:: Brief ::
In the data below, one line contains "InfoG (175, 76)" and a later one contains "[Share to Facebook] (156, 361)". Print both, with every line between them, exactly and alone.
(Data extract Opens)
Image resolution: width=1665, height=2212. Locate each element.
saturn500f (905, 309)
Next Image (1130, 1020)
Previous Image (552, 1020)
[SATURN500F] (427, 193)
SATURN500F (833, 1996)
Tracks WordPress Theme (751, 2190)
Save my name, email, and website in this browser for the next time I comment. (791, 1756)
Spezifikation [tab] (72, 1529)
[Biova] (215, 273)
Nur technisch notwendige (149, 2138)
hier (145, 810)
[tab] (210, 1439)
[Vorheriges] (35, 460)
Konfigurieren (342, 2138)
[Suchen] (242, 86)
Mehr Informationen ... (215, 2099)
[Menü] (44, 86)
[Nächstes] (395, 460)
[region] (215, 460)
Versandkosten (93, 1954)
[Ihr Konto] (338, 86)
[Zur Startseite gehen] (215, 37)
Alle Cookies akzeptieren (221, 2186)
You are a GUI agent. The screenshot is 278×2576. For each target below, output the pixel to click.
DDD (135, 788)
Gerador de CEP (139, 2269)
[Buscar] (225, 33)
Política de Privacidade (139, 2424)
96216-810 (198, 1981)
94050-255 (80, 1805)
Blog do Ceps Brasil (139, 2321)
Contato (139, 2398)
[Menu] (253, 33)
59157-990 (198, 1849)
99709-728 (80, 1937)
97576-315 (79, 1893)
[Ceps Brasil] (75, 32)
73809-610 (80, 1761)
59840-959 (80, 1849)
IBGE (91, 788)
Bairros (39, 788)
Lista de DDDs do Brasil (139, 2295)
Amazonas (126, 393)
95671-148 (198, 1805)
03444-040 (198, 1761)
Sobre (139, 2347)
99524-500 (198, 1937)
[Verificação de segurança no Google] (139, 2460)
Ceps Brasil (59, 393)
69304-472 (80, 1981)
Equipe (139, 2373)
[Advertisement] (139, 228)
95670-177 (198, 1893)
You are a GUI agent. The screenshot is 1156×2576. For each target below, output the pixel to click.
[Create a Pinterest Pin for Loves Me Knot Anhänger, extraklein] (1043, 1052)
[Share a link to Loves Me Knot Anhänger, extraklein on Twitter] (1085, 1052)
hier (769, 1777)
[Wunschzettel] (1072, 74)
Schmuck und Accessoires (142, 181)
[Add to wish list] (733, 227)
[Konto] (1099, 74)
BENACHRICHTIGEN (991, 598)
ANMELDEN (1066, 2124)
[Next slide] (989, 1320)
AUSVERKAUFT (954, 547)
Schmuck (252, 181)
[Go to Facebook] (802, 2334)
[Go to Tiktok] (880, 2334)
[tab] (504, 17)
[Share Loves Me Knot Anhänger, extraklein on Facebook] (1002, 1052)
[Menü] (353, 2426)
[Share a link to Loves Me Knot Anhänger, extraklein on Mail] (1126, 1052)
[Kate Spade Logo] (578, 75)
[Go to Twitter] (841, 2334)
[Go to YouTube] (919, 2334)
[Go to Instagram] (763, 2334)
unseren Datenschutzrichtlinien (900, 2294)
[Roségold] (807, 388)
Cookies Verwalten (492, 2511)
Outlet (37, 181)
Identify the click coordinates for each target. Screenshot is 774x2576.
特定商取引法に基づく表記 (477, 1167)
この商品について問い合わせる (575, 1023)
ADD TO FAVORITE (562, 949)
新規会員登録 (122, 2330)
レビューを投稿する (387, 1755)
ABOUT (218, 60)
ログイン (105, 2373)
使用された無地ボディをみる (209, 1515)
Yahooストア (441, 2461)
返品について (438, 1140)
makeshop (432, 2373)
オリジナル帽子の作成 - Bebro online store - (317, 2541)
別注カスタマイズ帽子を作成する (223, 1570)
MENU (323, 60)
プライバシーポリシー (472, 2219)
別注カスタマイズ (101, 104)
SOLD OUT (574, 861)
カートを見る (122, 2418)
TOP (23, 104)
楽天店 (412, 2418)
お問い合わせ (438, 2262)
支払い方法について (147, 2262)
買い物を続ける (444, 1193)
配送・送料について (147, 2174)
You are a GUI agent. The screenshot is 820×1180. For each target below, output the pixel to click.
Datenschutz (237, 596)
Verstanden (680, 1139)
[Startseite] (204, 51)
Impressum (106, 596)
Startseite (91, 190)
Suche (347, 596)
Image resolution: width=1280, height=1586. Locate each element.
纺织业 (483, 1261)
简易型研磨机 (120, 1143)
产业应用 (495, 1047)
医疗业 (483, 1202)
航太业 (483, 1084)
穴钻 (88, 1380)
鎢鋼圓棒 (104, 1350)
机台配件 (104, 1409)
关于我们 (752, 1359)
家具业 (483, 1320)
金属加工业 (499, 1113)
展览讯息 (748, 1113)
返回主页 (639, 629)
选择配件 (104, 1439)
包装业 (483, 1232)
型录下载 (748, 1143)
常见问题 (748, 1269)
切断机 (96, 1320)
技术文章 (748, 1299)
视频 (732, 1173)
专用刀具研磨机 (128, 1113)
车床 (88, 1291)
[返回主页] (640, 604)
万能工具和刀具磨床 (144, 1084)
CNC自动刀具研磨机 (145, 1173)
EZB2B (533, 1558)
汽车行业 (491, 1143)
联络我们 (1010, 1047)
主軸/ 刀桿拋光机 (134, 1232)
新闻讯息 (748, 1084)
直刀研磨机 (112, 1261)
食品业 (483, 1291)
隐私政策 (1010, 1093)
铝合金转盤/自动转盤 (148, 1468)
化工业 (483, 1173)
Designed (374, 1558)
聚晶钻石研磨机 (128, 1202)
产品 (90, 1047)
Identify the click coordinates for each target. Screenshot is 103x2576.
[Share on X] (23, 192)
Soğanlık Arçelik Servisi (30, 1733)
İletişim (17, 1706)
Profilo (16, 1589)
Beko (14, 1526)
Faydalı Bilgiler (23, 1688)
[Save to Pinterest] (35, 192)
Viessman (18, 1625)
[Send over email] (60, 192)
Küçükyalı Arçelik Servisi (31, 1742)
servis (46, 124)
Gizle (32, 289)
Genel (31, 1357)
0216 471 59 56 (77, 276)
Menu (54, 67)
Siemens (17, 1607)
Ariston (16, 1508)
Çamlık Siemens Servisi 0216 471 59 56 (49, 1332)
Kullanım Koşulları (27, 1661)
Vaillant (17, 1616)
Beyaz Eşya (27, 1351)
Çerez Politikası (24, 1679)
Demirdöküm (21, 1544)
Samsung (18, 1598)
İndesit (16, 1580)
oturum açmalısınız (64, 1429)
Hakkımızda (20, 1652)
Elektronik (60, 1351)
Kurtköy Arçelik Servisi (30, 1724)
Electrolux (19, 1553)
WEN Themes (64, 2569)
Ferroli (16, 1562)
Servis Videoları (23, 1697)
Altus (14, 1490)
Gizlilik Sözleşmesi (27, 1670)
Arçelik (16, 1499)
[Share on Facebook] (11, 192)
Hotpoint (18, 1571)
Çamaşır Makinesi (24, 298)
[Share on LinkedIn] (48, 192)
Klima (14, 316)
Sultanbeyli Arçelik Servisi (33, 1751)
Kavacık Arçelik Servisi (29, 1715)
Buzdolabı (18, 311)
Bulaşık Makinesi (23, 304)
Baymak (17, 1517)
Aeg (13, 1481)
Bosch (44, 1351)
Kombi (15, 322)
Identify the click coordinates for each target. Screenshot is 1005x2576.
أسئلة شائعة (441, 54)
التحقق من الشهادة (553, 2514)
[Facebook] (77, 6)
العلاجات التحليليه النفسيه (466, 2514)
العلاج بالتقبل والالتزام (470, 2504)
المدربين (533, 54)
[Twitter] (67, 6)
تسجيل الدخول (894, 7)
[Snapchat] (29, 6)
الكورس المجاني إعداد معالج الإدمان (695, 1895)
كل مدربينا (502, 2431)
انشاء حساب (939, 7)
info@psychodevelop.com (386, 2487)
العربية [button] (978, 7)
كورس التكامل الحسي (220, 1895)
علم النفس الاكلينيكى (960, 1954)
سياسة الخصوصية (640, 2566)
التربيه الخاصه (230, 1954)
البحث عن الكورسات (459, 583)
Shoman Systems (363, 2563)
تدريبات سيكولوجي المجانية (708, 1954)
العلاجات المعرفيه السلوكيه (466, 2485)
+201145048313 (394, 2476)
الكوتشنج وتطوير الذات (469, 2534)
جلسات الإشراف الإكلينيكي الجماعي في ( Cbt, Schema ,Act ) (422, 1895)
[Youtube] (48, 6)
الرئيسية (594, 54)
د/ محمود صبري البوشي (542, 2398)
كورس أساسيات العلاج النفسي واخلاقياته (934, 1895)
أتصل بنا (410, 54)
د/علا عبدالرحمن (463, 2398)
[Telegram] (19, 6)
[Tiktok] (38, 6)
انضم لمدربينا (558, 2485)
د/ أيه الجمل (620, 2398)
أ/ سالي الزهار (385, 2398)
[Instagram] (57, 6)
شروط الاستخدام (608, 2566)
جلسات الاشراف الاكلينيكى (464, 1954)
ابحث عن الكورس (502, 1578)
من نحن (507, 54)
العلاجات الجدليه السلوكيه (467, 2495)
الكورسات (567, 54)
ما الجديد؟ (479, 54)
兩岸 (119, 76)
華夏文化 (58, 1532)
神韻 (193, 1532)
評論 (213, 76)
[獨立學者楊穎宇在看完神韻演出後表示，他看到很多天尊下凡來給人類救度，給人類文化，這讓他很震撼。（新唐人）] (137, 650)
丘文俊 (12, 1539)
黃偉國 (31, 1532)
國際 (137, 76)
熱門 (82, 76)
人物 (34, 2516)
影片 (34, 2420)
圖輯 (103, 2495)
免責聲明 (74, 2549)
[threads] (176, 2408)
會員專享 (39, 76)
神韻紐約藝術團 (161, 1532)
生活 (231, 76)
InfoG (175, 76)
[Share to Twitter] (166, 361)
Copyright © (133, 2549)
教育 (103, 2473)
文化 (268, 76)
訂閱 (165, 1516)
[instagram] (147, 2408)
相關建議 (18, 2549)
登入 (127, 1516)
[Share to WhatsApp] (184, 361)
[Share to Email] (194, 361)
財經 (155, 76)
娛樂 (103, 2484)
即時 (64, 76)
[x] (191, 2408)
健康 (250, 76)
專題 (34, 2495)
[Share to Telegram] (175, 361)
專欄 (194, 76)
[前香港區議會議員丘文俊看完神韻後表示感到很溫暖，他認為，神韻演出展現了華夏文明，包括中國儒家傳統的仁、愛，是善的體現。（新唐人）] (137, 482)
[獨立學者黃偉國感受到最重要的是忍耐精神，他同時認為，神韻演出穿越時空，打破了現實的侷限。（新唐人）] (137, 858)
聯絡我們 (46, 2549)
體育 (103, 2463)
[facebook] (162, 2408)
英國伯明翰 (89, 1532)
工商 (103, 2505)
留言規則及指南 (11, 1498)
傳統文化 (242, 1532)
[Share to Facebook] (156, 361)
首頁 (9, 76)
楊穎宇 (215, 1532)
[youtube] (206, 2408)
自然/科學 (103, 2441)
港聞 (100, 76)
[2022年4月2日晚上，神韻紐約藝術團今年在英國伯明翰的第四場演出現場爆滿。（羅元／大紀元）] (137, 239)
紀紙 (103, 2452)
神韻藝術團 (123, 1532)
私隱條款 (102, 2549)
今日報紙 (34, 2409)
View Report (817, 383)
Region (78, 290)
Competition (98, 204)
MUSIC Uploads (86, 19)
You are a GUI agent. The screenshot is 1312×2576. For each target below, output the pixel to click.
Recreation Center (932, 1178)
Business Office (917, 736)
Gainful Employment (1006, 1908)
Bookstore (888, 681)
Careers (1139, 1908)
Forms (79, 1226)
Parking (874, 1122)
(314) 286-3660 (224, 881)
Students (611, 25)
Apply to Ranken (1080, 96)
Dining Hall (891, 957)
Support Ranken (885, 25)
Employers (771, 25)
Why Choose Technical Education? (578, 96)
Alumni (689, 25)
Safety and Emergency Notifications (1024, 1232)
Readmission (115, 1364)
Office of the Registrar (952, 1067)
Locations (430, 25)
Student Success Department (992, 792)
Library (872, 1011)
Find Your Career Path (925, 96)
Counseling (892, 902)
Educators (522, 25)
(Data extract Closes)
:: Exercise result ::
InfoG (175, 76)
[Share to Twitter] (166, 361)
Copyright © (133, 2549)
教育 (103, 2473)
文化 (268, 76)
訂閱 (165, 1516)
[instagram] (147, 2408)
相關建議 (18, 2549)
登入 (127, 1516)
[Share to WhatsApp] (184, 361)
[Share to Email] (194, 361)
財經 (155, 76)
娛樂 (103, 2484)
即時 (64, 76)
[x] (191, 2408)
健康 (250, 76)
專題 (34, 2495)
[Share to Telegram] (175, 361)
專欄 (194, 76)
[前香港區議會議員丘文俊看完神韻後表示感到很溫暖，他認為，神韻演出展現了華夏文明，包括中國儒家傳統的仁、愛，是善的體現。（新唐人）] (137, 482)
[獨立學者黃偉國感受到最重要的是忍耐精神，他同時認為，神韻演出穿越時空，打破了現實的侷限。（新唐人）] (137, 858)
聯絡我們 (46, 2549)
體育 (103, 2463)
[facebook] (162, 2408)
英國伯明翰 (89, 1532)
工商 (103, 2505)
留言規則及指南 (11, 1498)
傳統文化 (242, 1532)
[Share to Facebook] (156, 361)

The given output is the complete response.